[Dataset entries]
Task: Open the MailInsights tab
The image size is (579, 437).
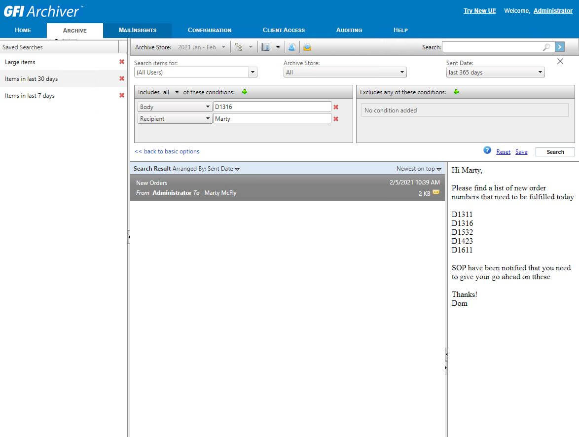Action: click(137, 30)
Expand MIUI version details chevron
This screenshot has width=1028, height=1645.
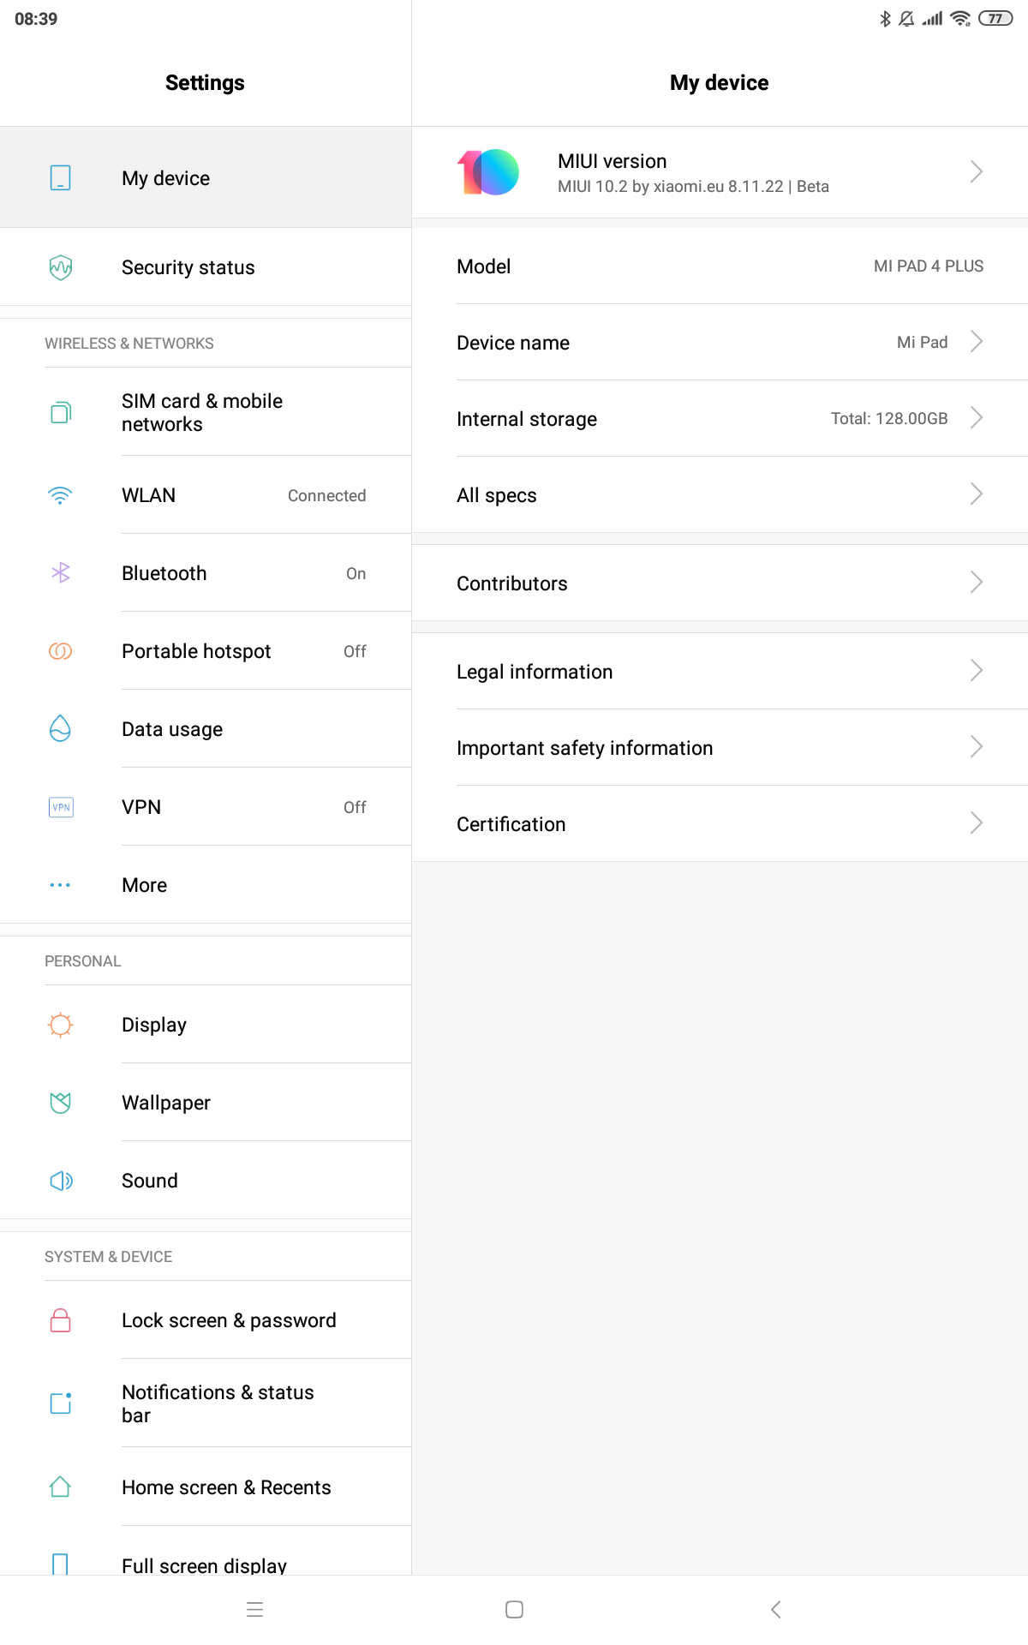[976, 171]
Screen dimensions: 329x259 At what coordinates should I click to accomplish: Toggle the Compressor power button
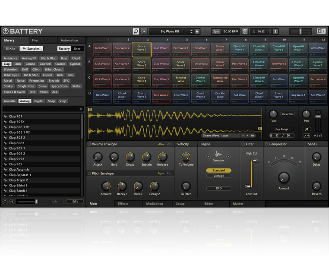pos(266,144)

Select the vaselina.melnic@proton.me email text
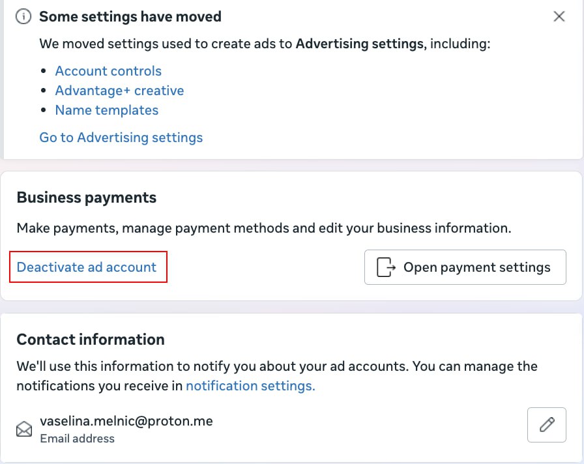pyautogui.click(x=126, y=421)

Your goal: What is needed is an exact copy of every record above, minus the images.

Response to the task:
Task: Open the MailInsights tab
The image size is (579, 437).
Action: click(137, 30)
Expand MIUI version details chevron
This screenshot has width=1028, height=1645.
[976, 171]
Screen dimensions: 329x259 At what coordinates should I click to accomplish: Toggle the Compressor power button
pos(266,144)

Select the vaselina.melnic@proton.me email text
pyautogui.click(x=126, y=421)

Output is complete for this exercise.